Saved entries
....

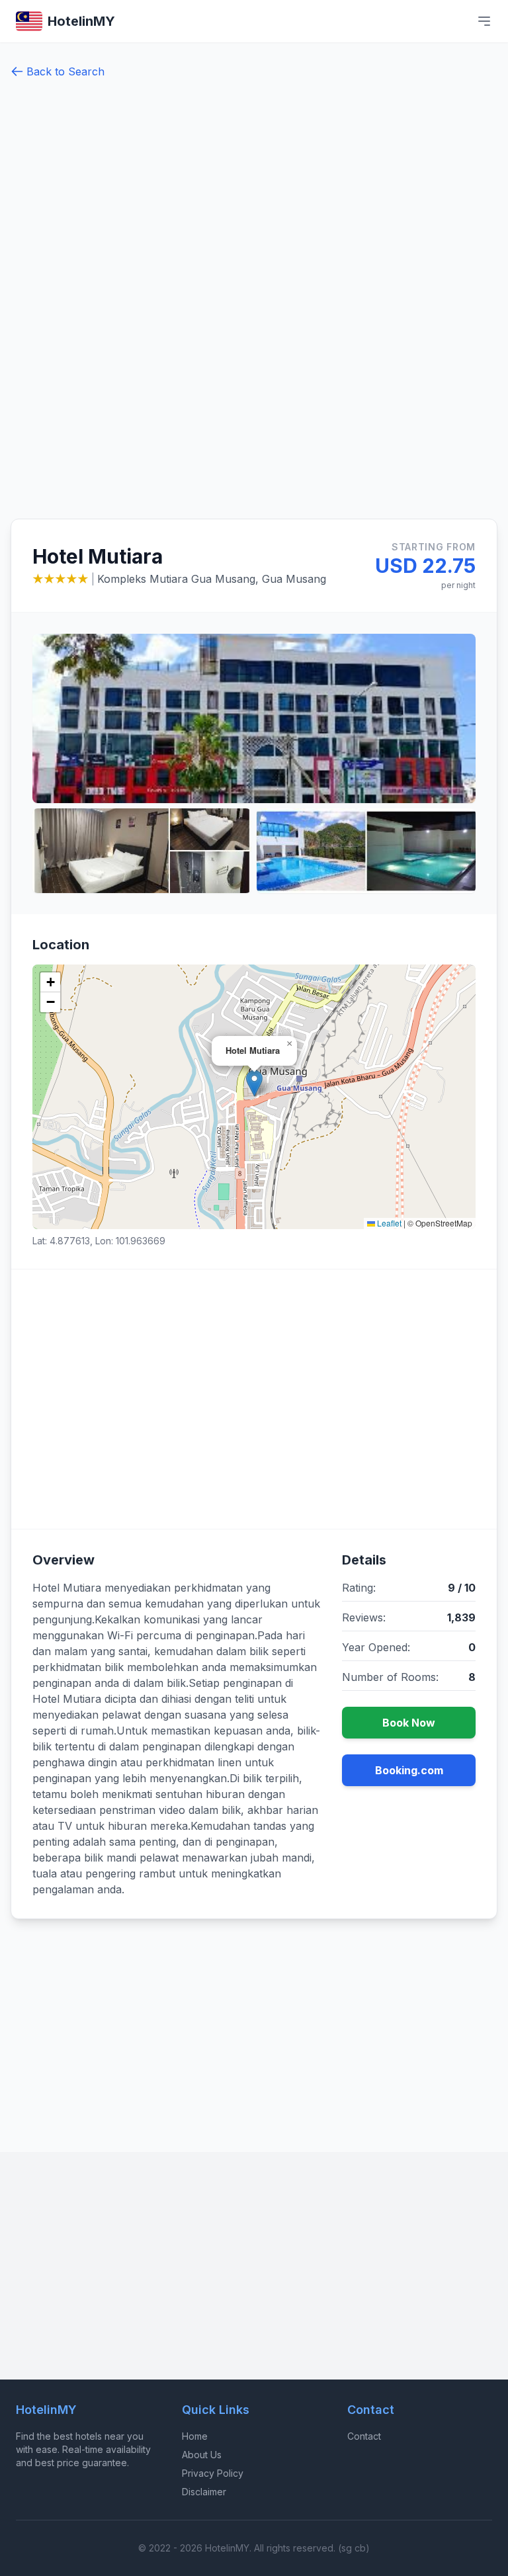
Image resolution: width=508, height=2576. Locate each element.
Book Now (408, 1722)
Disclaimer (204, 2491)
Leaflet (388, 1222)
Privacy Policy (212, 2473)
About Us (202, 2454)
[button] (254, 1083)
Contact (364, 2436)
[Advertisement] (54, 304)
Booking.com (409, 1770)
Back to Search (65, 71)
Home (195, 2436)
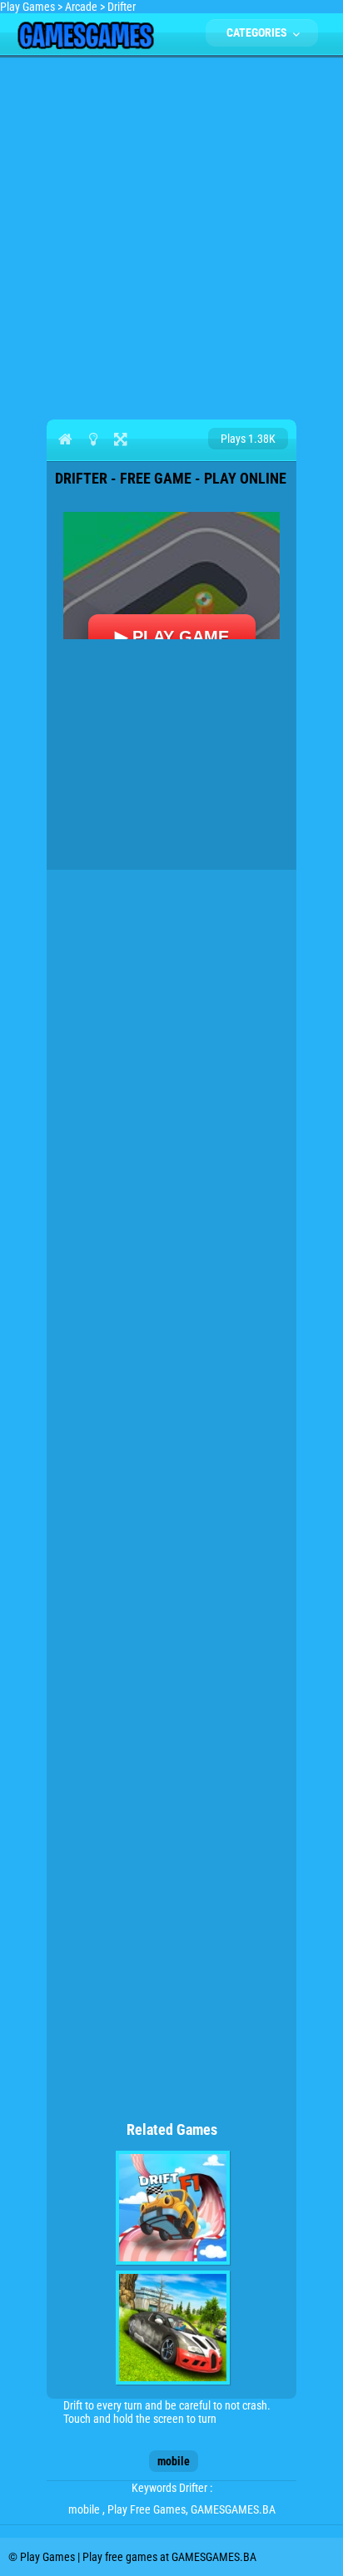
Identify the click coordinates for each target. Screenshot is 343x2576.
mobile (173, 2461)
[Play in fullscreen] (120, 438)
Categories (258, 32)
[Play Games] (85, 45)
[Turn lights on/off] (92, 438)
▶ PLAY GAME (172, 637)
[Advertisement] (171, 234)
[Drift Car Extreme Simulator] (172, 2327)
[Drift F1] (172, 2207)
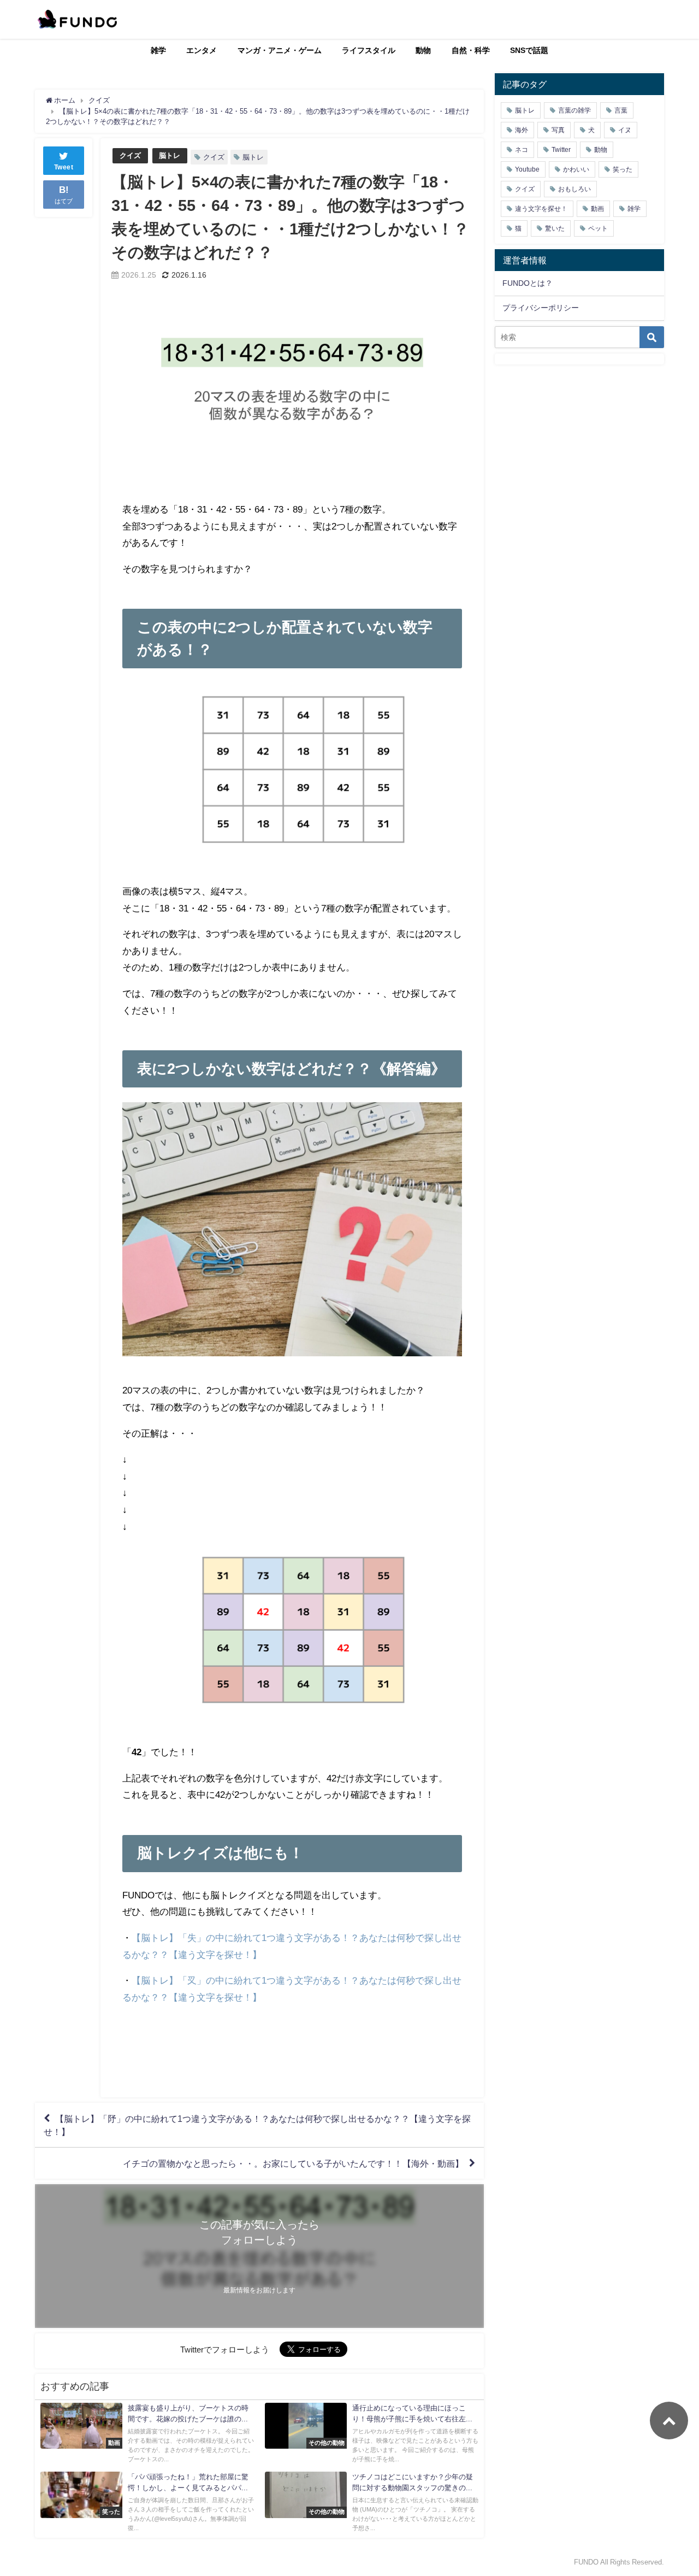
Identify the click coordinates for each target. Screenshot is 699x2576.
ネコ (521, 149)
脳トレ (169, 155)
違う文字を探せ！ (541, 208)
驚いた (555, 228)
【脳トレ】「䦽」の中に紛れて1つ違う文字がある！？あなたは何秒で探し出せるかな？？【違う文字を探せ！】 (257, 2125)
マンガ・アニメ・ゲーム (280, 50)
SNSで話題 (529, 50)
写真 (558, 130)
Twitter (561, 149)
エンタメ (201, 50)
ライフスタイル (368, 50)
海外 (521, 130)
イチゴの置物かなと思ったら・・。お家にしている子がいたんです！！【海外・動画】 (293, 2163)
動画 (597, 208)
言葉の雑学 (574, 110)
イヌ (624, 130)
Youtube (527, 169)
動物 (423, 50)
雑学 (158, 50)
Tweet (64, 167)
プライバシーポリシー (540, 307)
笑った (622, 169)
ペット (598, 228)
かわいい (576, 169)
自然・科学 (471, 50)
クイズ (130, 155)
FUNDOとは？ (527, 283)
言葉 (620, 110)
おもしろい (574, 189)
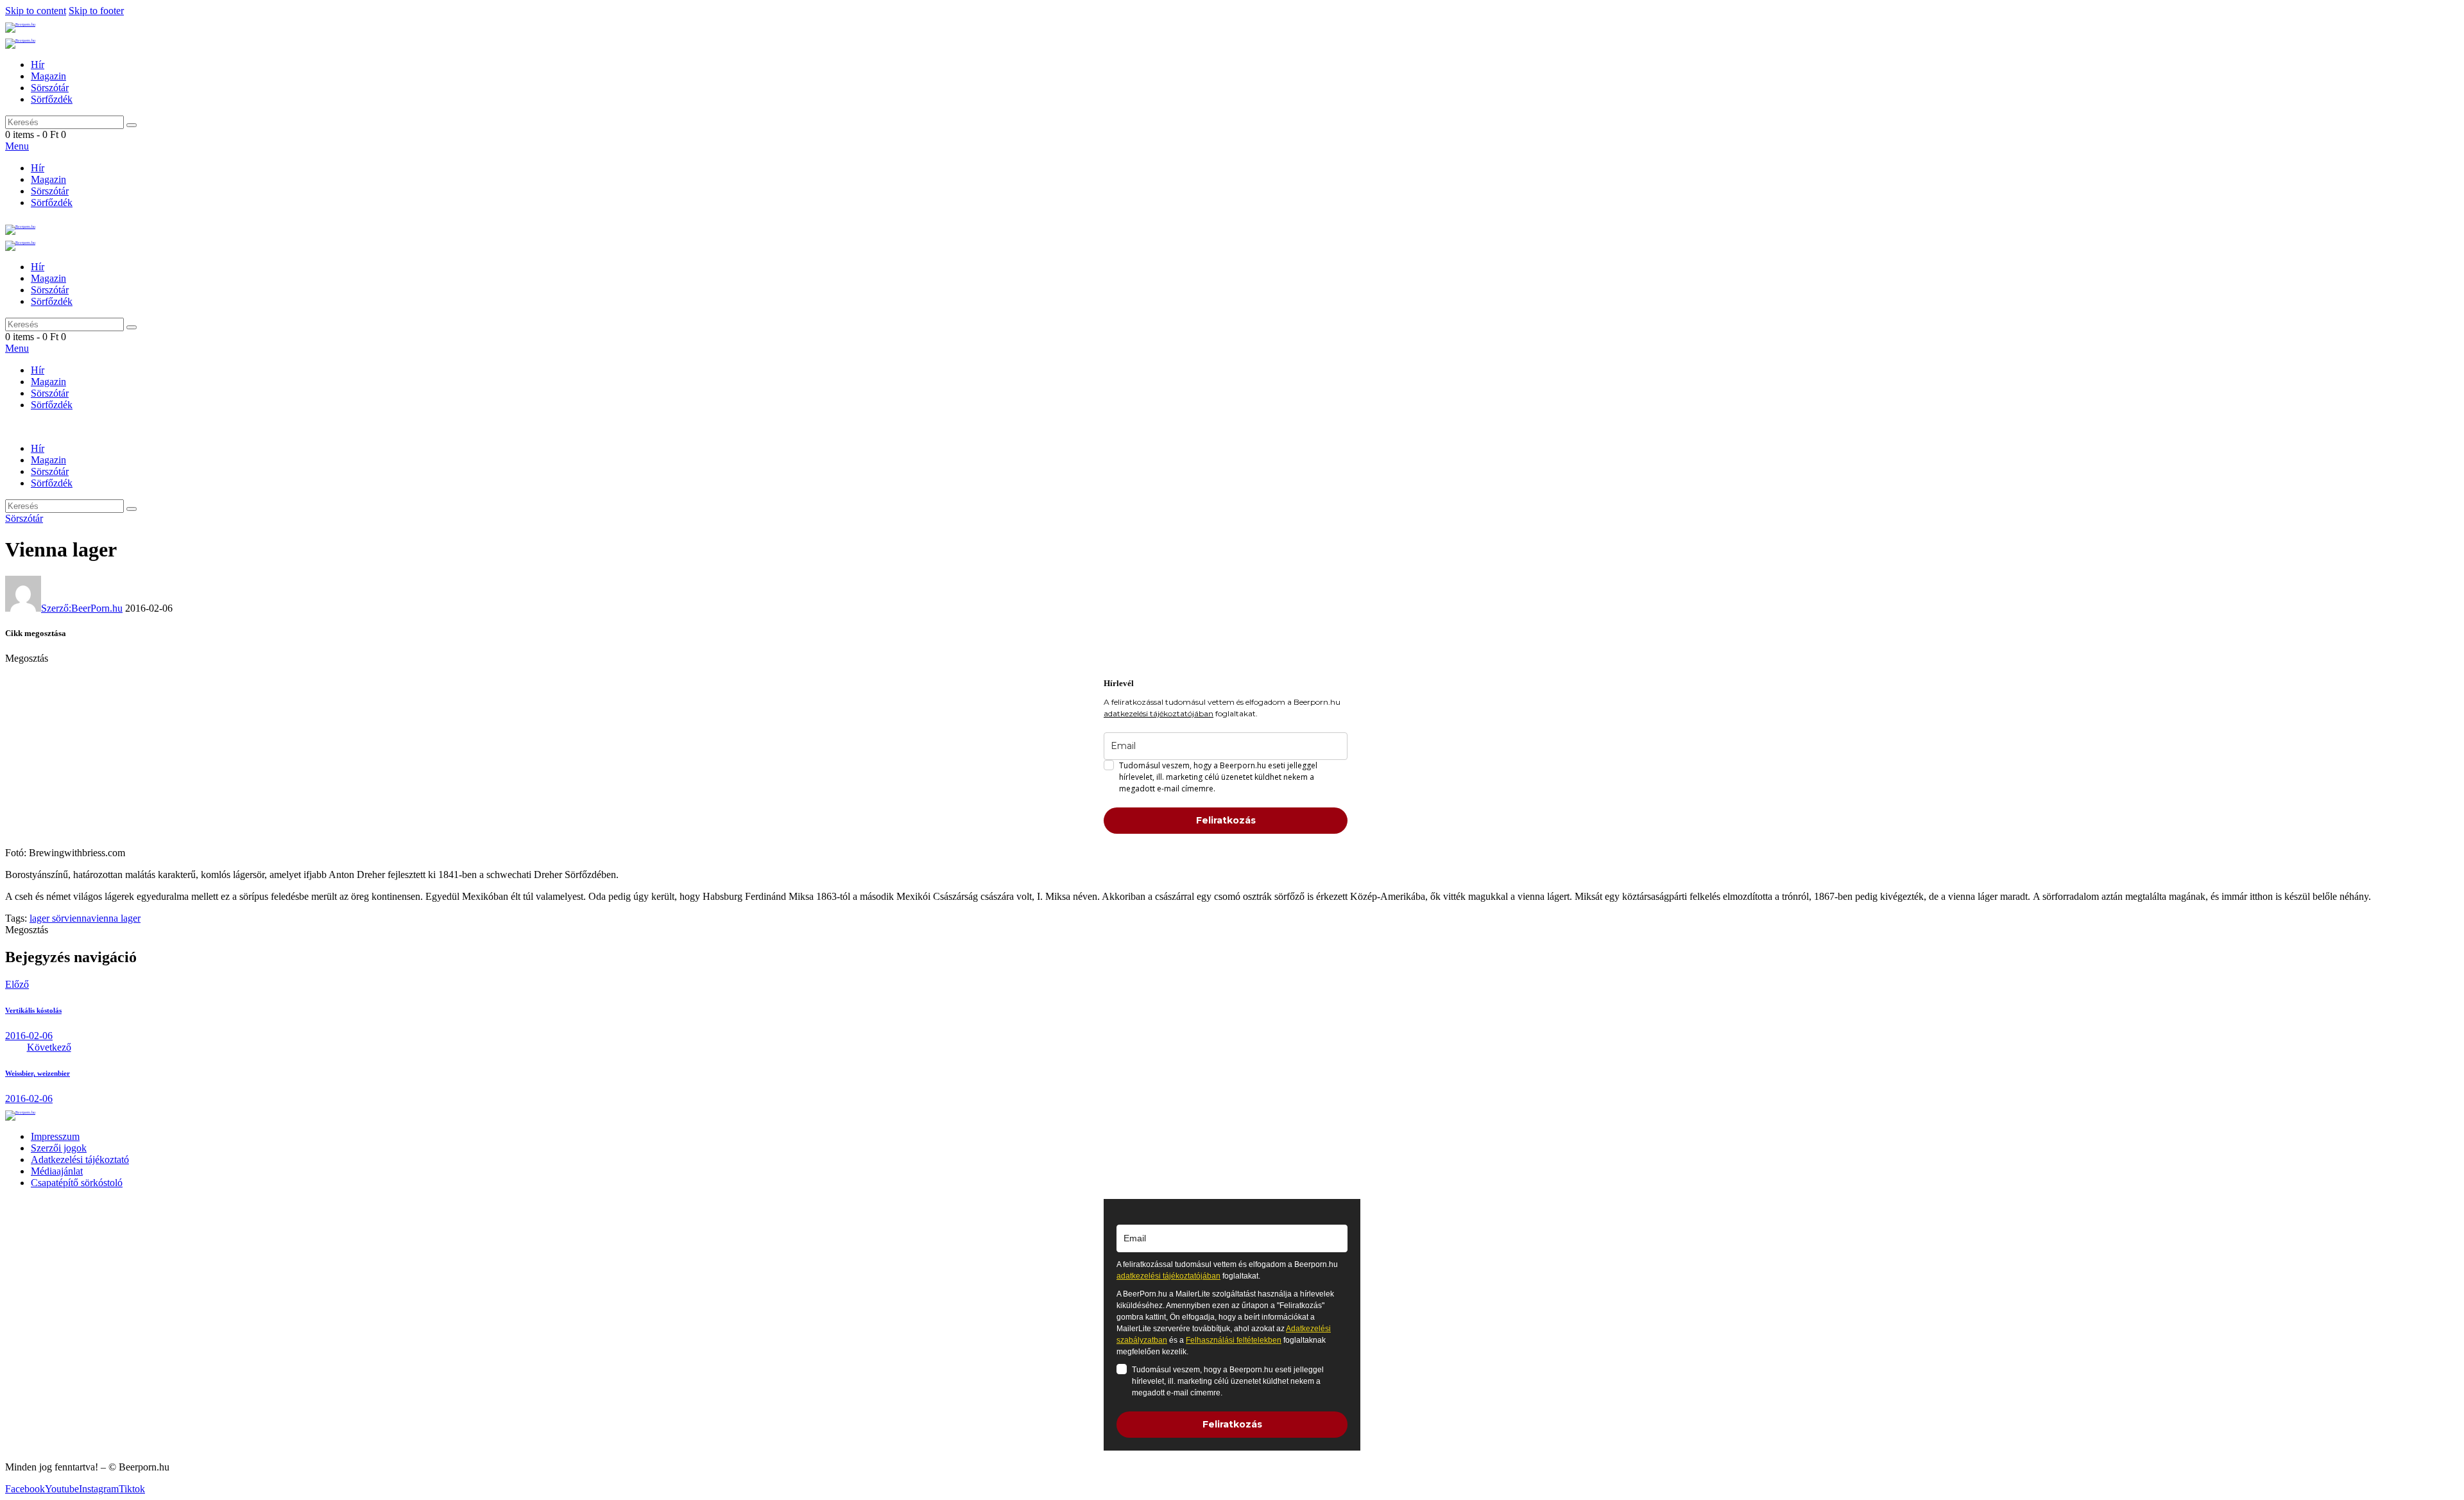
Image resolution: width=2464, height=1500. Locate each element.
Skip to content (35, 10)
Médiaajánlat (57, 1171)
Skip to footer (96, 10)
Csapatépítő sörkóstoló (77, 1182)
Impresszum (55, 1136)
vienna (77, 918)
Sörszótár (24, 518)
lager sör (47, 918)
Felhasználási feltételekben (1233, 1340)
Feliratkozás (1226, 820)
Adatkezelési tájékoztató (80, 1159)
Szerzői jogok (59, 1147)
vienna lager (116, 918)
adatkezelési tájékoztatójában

....

Give back exactly the lines from the top of the records to the line containing "Home (195, 2436)", both included, and no pictures.

Image resolution: width=508, height=2576. Locate each element.
Book Now (408, 1722)
Disclaimer (204, 2491)
Leaflet (388, 1222)
Privacy Policy (212, 2473)
About Us (202, 2454)
[button] (254, 1083)
Contact (364, 2436)
[Advertisement] (54, 304)
Booking.com (409, 1770)
Back to Search (65, 71)
Home (195, 2436)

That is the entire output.